Mulholland subsequently constructed a boat shed, wharf, well, road and water pipeline along the foreshore land, supporting both his farming interests on land and a successful oyster farming venture offshore.

Mulholland's Farm was subdivided in 1961, and in 1975, the high-water reservation of 100' depth was resumed by Gosford City Council and dedicated, together with other areas on Brisbane Water, as a public reserve. This reduced the land area associated with the house to 3154m2, and divorced the wharf and boatshed from the same land title as the house. A sign on the wharf stating "oyster lease" remained on the wharf until the 1980s.

== Description ==
The boatshed is a simple timber framed and weatherboard structure, with a skillion form roof. Located adjacent to the shed are the hardwood planks of the former wharf structure. The concrete piles of the wharf survive. Both of these items appear to be pre-World War II constructions as they appear in the aerial photograph of 1941.

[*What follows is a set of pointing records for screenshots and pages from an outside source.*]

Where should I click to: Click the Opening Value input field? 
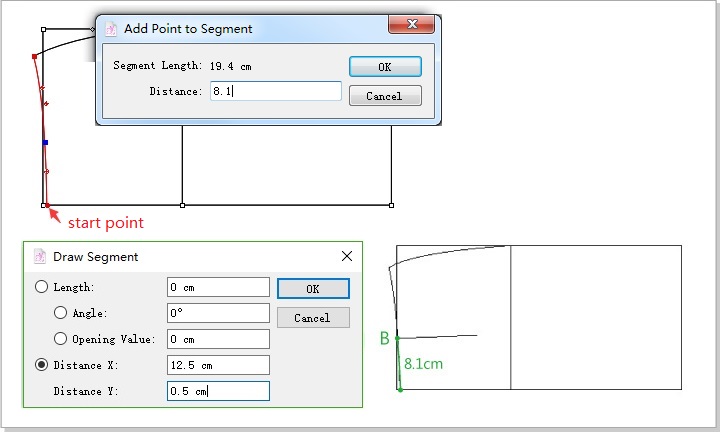(x=218, y=339)
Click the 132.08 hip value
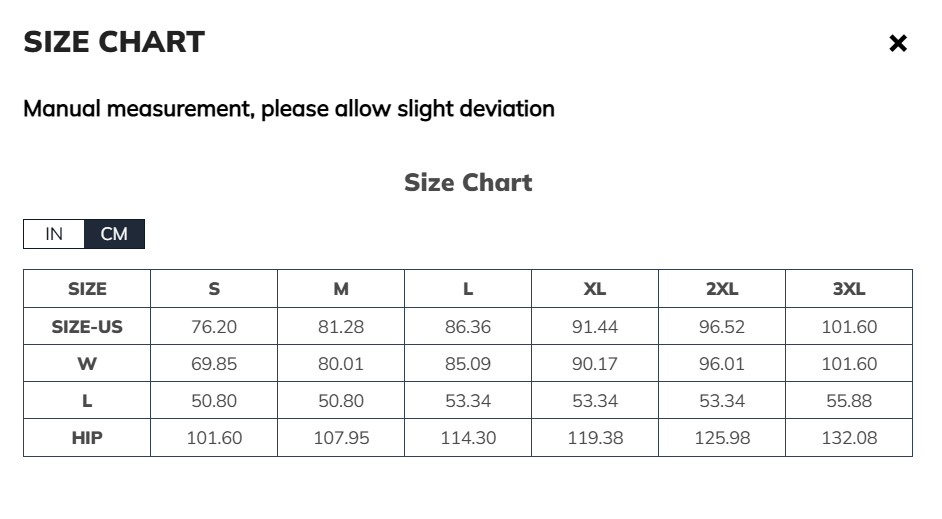 tap(849, 438)
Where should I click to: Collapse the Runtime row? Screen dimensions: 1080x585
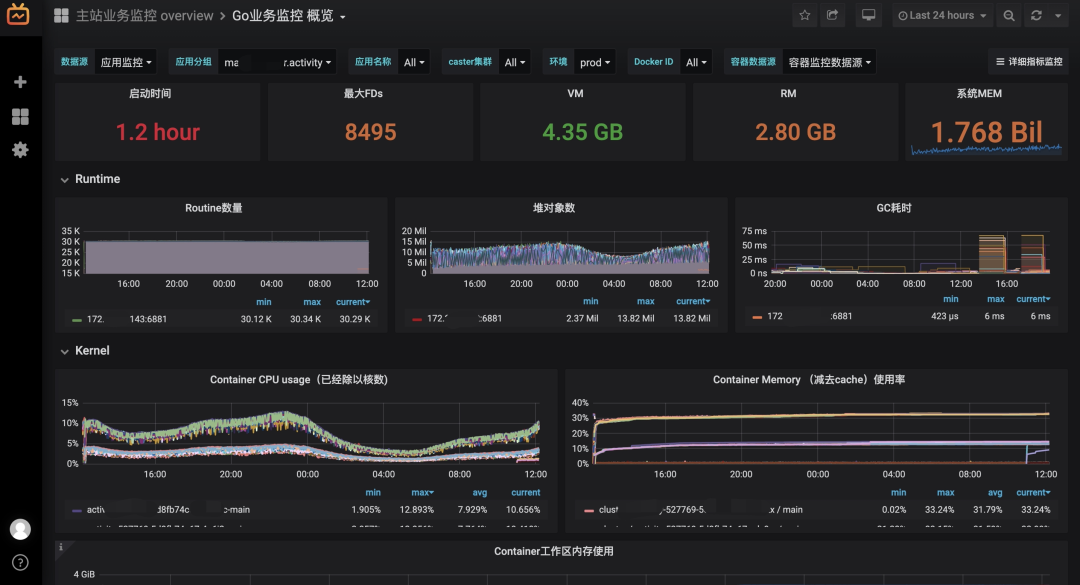point(96,179)
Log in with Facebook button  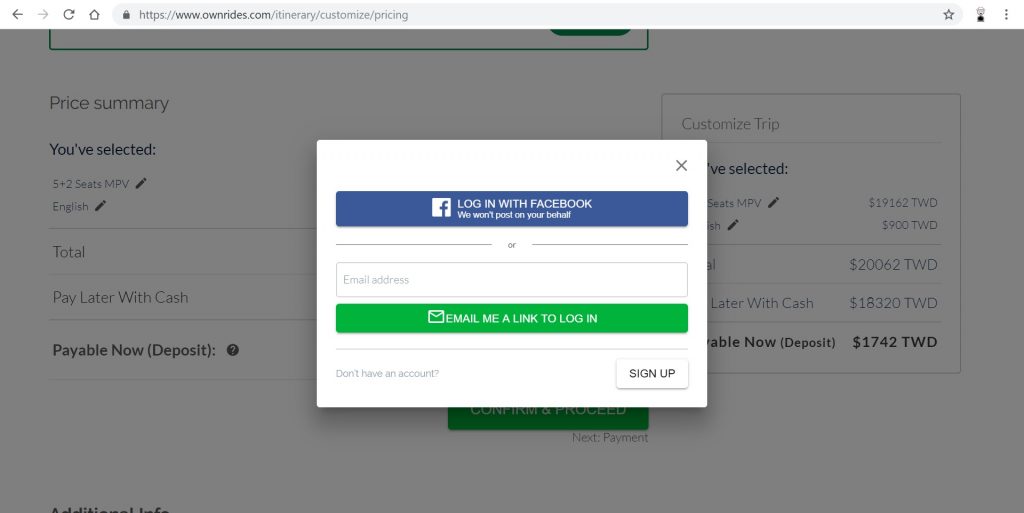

The boat shed has doors to its land and watersides, indicating is use for boats. In it there is a filer pump which is part of an integral irrigation system comprising well (at the foreshore) pipe to the holding tank, and a distribution pump under the house (electric billabong) of pre-World War II vintage.

== Heritage listing ==
The jetty, boatshed, well and foreshore land was owned and managed as an integral part of Mulholland's Farm between 1891 and 1975. The boatshed and remnants of the hardwood framed jetty are a tangible association between the house and the use of brisbane Water as a means of either transport, and/or an economic activity such as oyster farming. Furthermore, its significance as the most intact surviving farm on the Brisbane Water (from the farm subdivision era of the 1880s to 1945) derives from the fact that it retains the physical and visual evidence of Mulholland's Farm's association with the waterway.

Green Point Foreshore and Structures was listed on the New South Wales State Heritage Register on 9 June 2000.